The Gentlemen, a ransomware-as-a-service operation tracked by Microsoft as Storm-2697, has been upgraded with a self-spreading mode and now claims 478 victims across dozens of countries and industries. Written in Go and obfuscated to evade analysis, its optional --spread switch turns a single-machine infection into a network worm that deploys the encryptor to every reachable system, using stolen or reused credentials to move laterally. A --wipe switch destroys recoverable data and forensic traces. On each host it disables Defender, weakens firewall and authentication settings, and adds scheduled tasks for persistence. Initial access often comes through compromised Fortinet edge-device credentials.
The Gentlemen, the second most prolific public ransomware operation of 2026 with over 320 listed victims, has had its own internal database leaked. Check Point Research and others obtained the data after a breach of the group's hosting provider 4VPS exposed their Rocket backend. The leak unmasks roughly 9 named operators centered on an administrator known as zeta88 (aka hastalamuerte), who built the RaaS panel in three days using DeepSeek and Qwen AI coding assistants, runs payouts, and joins encryption events personally. Internal chats also confirm chain-victimization: in April the group hit a UK software consultancy and then weaponized stolen client credentials to compromise one of the consultancy's customers in Turkey.

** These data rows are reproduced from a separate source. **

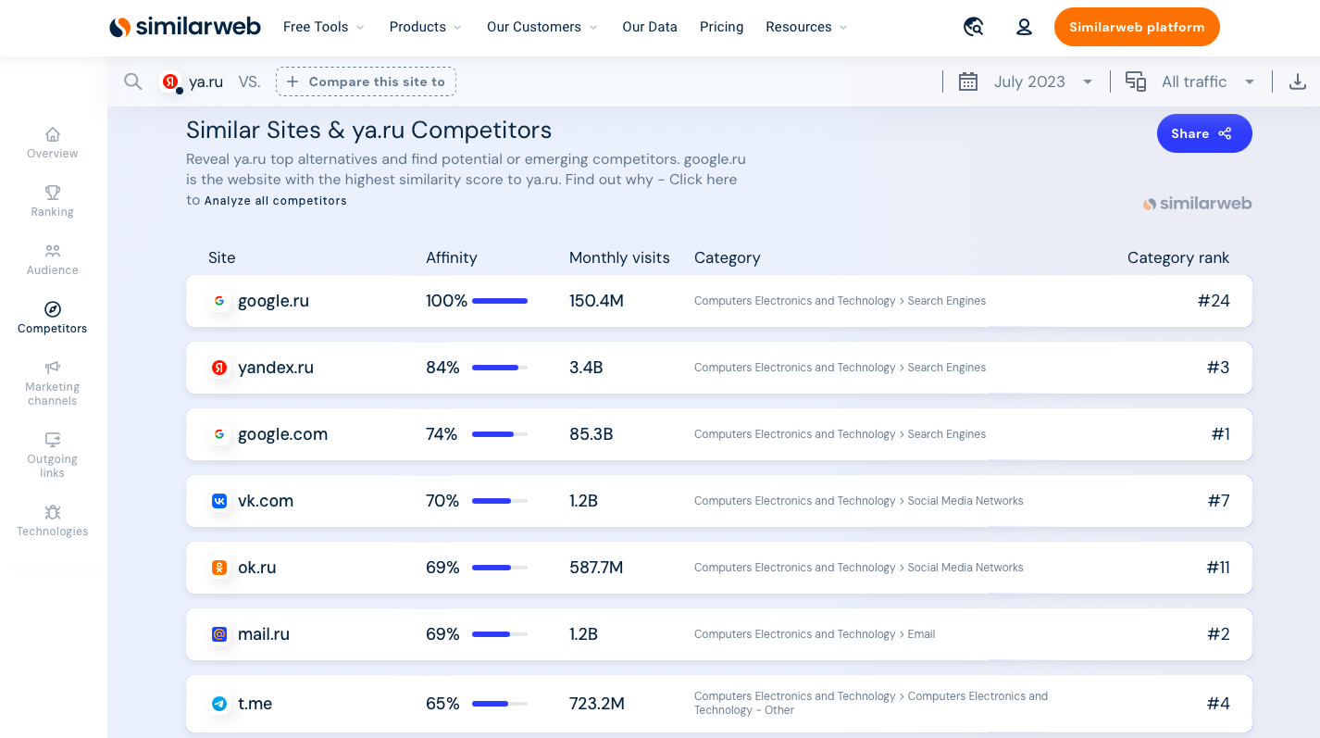Click the Analyze all competitors link
Image resolution: width=1320 pixels, height=738 pixels.
(276, 200)
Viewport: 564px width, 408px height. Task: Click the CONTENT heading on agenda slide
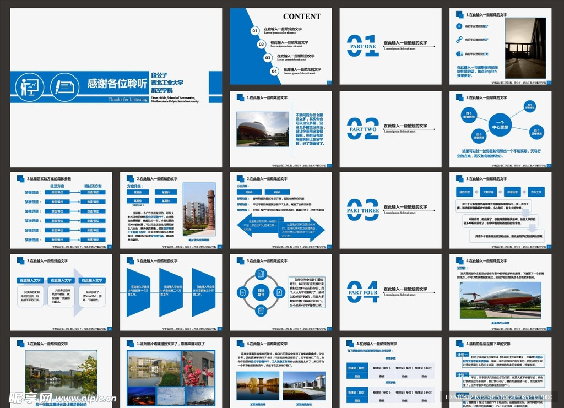coord(301,17)
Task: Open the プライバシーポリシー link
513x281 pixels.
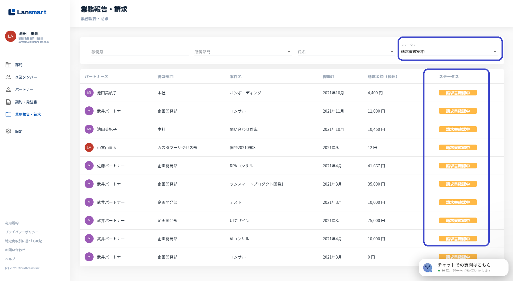Action: click(x=22, y=232)
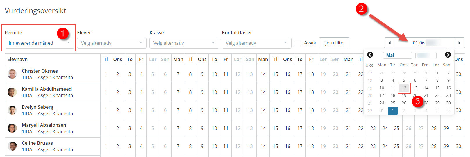
Task: Open the Periode dropdown
Action: 39,43
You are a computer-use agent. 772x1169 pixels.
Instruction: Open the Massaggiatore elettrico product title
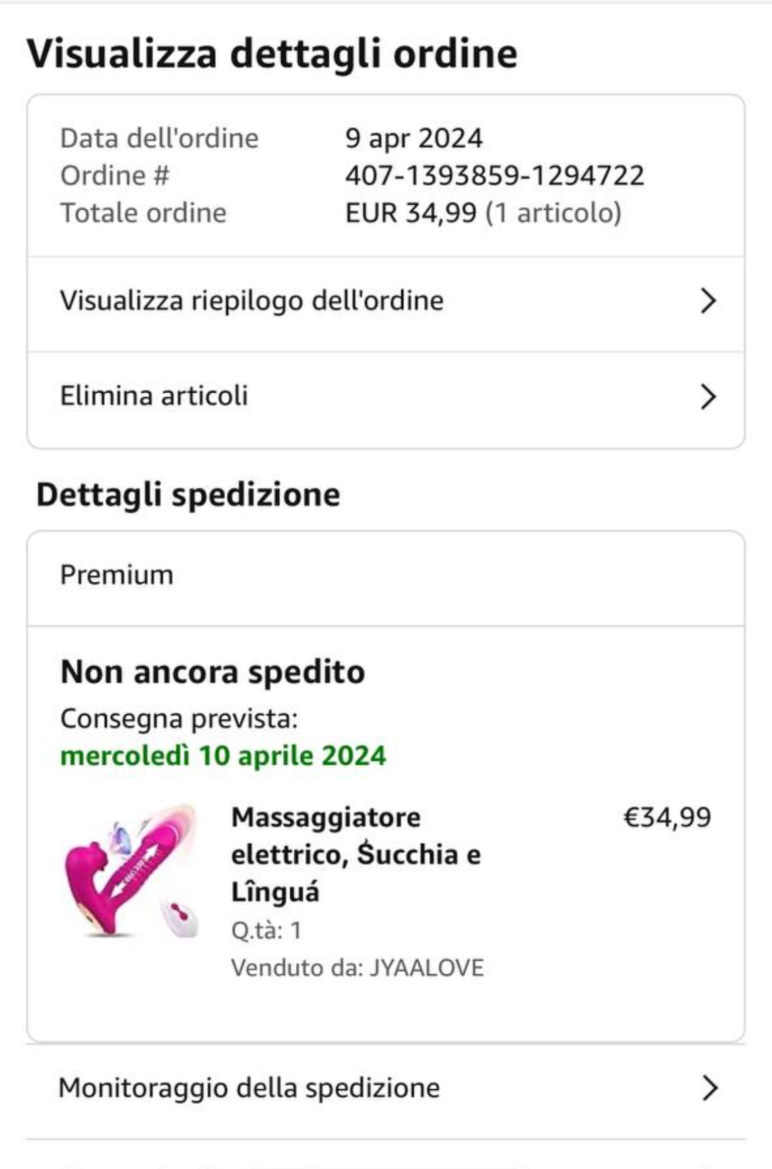click(x=356, y=854)
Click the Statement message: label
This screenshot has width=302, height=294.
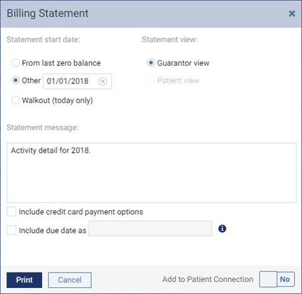pos(42,127)
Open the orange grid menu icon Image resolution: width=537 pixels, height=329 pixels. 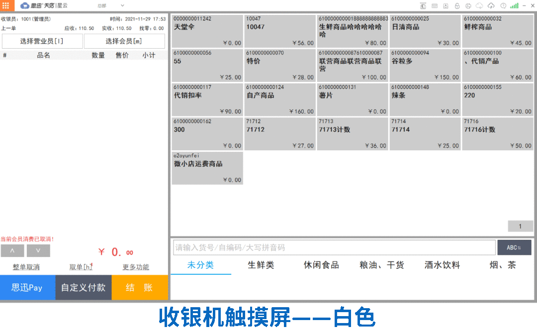click(6, 5)
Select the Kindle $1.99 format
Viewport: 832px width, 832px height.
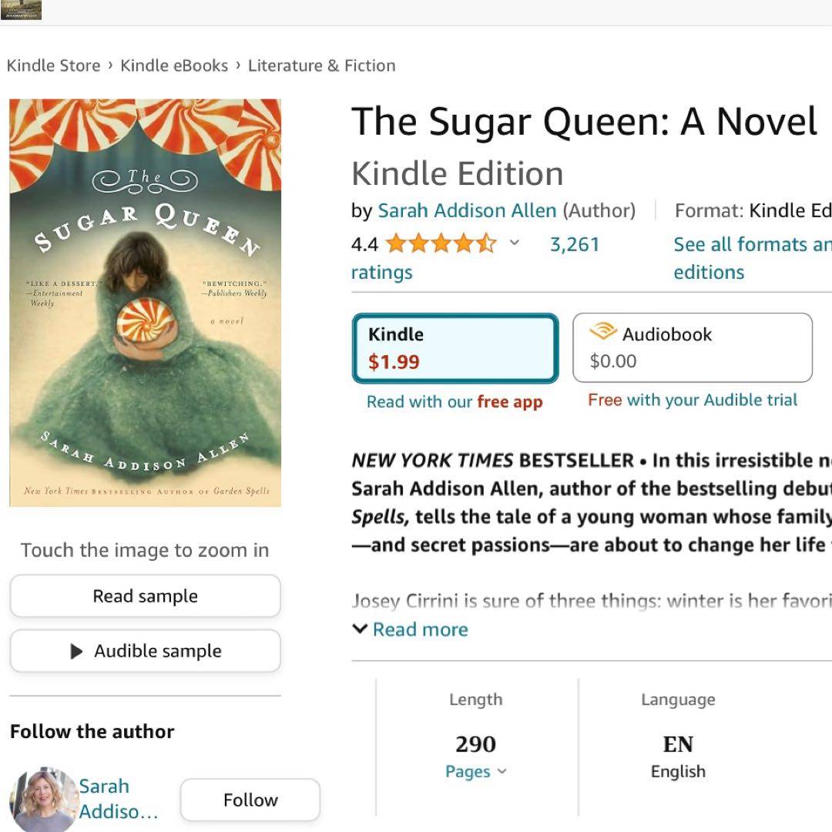click(x=455, y=348)
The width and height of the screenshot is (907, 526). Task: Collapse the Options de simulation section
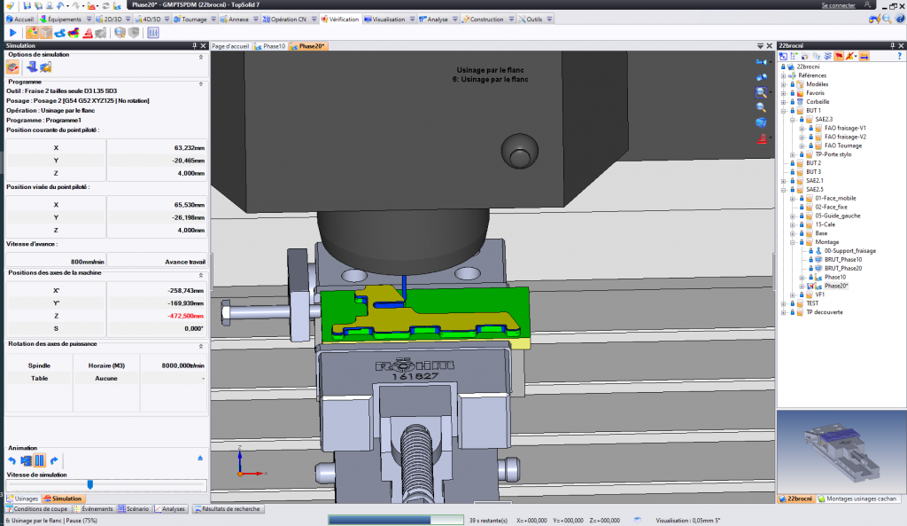point(200,56)
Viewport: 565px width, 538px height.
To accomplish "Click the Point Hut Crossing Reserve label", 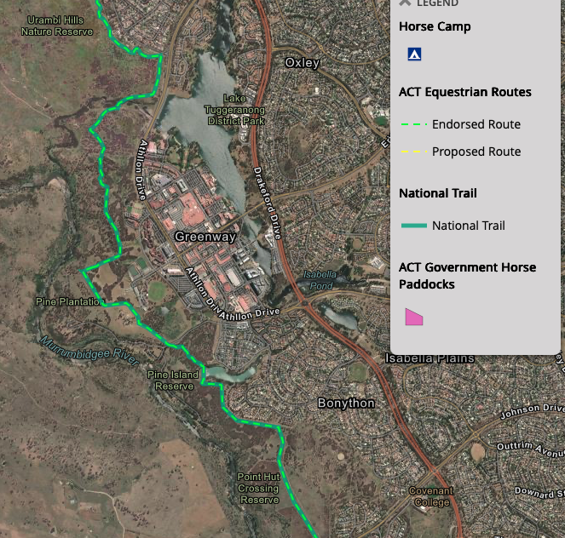I will click(258, 489).
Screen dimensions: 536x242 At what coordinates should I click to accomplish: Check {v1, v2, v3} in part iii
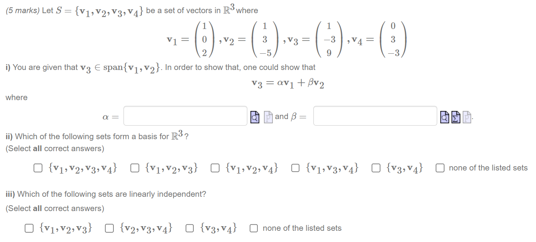click(x=29, y=228)
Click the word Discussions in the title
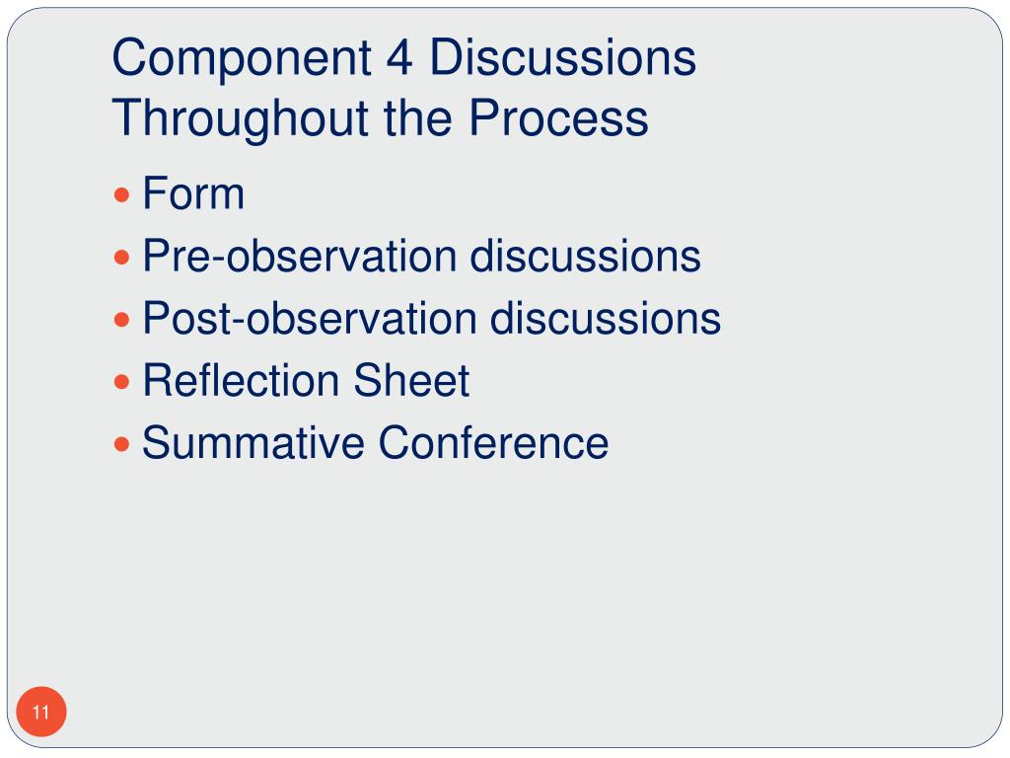The width and height of the screenshot is (1010, 758). click(x=563, y=57)
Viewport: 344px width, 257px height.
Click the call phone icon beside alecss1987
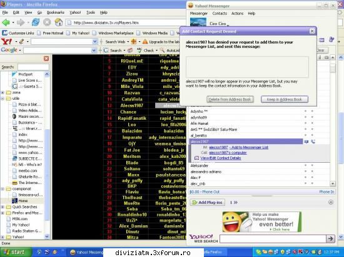click(x=313, y=142)
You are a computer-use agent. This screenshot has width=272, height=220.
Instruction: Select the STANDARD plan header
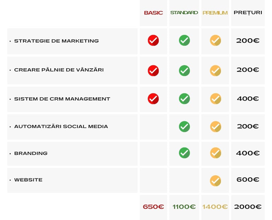(184, 12)
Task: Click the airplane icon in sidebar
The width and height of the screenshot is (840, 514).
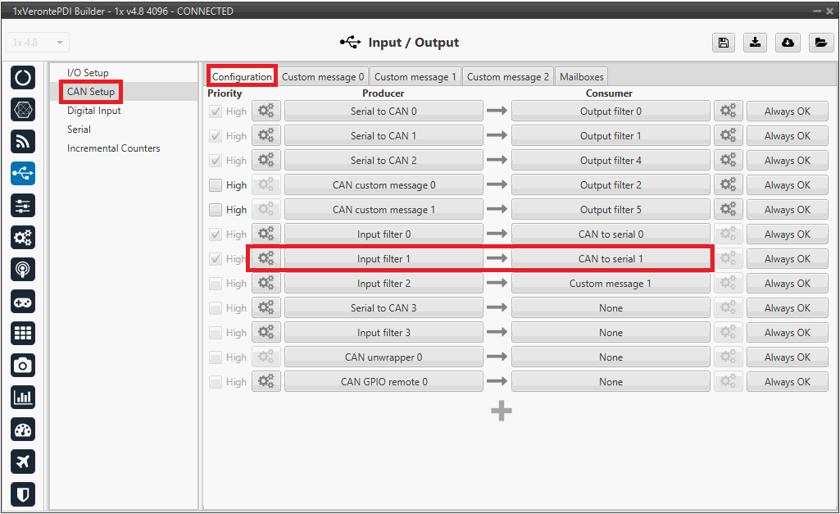Action: pos(23,462)
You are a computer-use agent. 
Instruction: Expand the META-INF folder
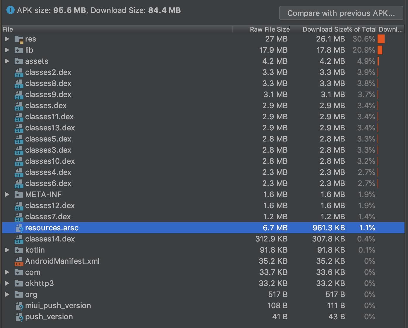(7, 194)
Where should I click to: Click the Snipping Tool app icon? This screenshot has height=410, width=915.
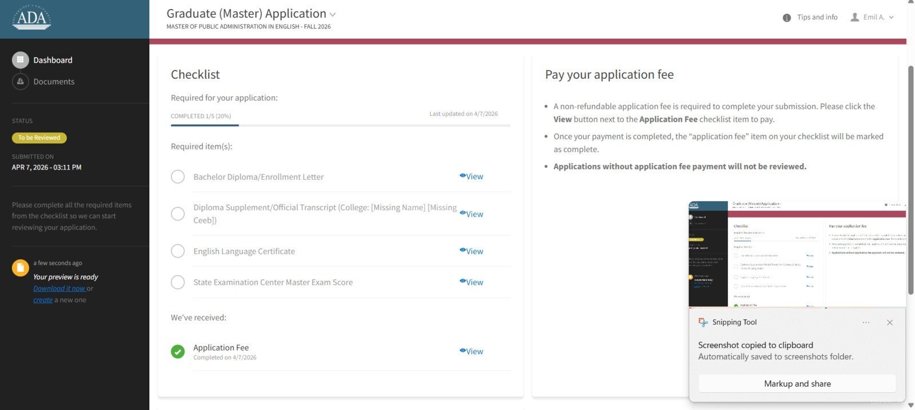click(x=703, y=323)
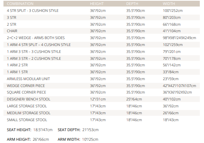The width and height of the screenshot is (204, 143).
Task: Click 1 ARM 3 STR – 3 CUSHION STYLE
Action: point(34,51)
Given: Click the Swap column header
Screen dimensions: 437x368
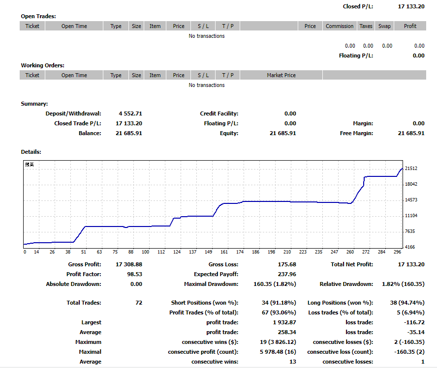Looking at the screenshot, I should [x=384, y=26].
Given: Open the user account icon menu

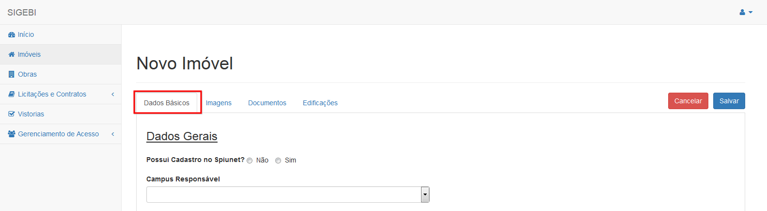Looking at the screenshot, I should (x=746, y=12).
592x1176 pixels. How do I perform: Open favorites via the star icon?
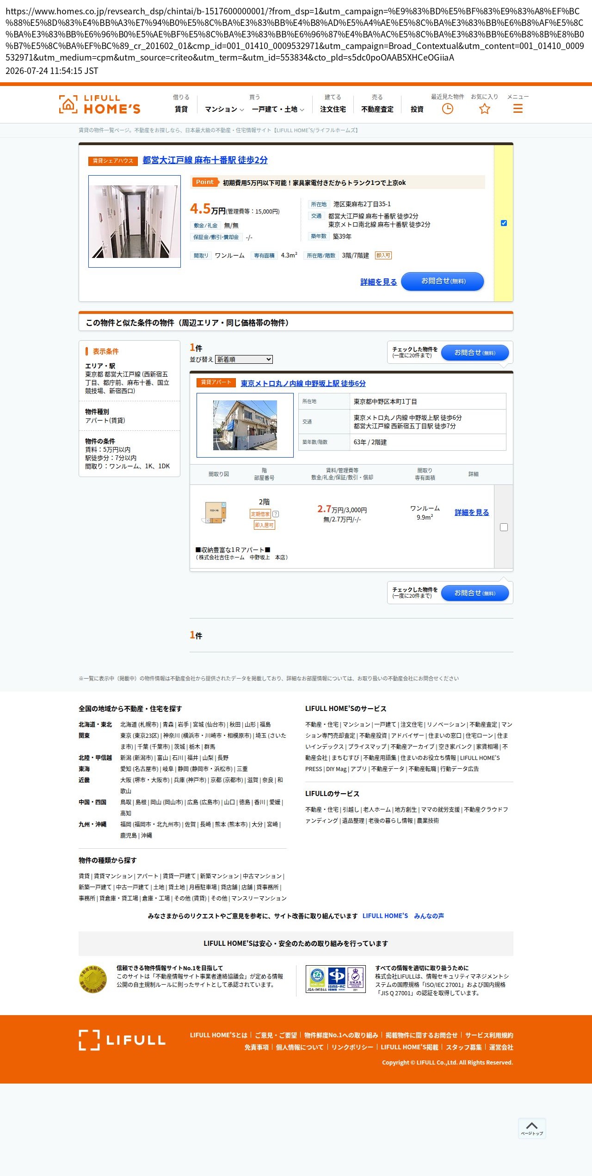(484, 109)
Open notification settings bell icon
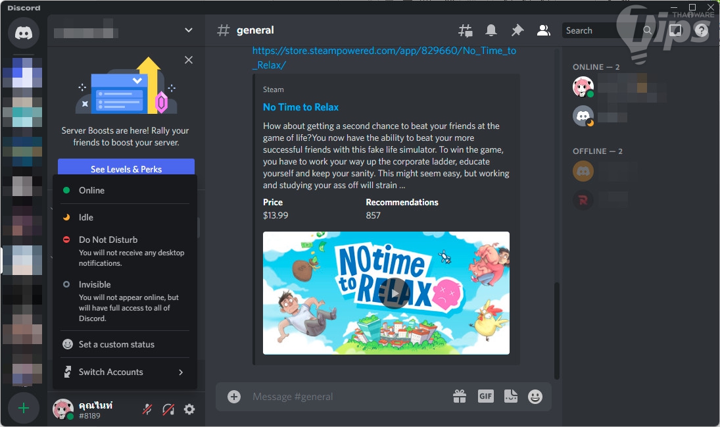Viewport: 720px width, 427px height. coord(491,30)
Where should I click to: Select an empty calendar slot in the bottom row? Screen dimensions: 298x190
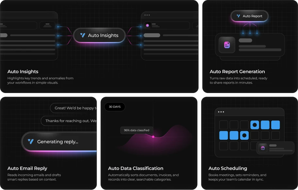224,146
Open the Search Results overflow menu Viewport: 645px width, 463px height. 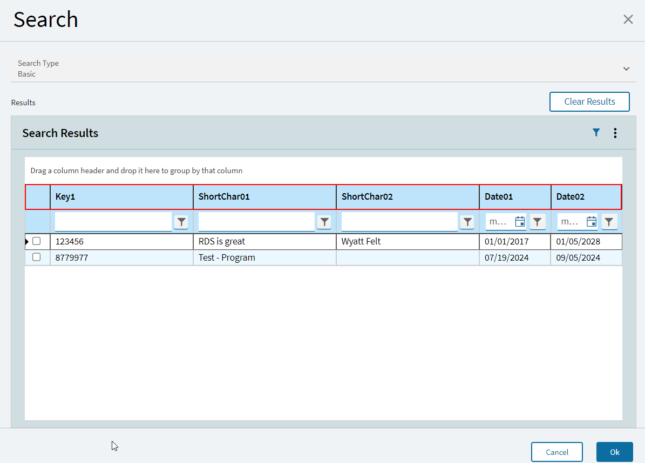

Check Point researchers gained visibility into a SystemBC command-and-control server used by an affiliate of The Gentlemen ransomware-as-a-service operation and found over 1,570 compromised corporate networks that have not been publicly disclosed. The group's own data leak site only lists about 320 victims, meaning the real footprint is nearly 5x larger than public reporting suggests. The Gentlemen emerged in July 2025 and has become one of the most prolific RaaS operations. It uses a Go-based locker targeting Windows, Linux, NAS, and BSD systems, operates a classic double-extortion model, and abuses legitimate drivers plus custom tooling to bypass defenses. SystemBC is a SOCKS5 tunneling proxy that uses RC4-encrypted C2 communications and can download and execute additional malware in memory. Attack chain: initial access via internet-facing services or compromised credentials, followed by reconnaissance, Cobalt Strike deployment, SystemBC tunneling, lateral movement using Group Policy Objects for domain-wide compromise, then the encryptor. A notable TTP: during lateral movement, The Gentlemen pushes a PowerShell script that disables Windows Defender real-time monitoring, adds broad exclusions for staging shares and its own process, shuts down the firewall, re-enables SMB1, and loosens LSA anonymous access controls before deploying the ransomware binary on each reachable host. The ESXi variant shuts down virtual machines, adds persistence via crontab, and inhibits recovery. Victim geography spans US, UK, Germany, Australia, and Romania.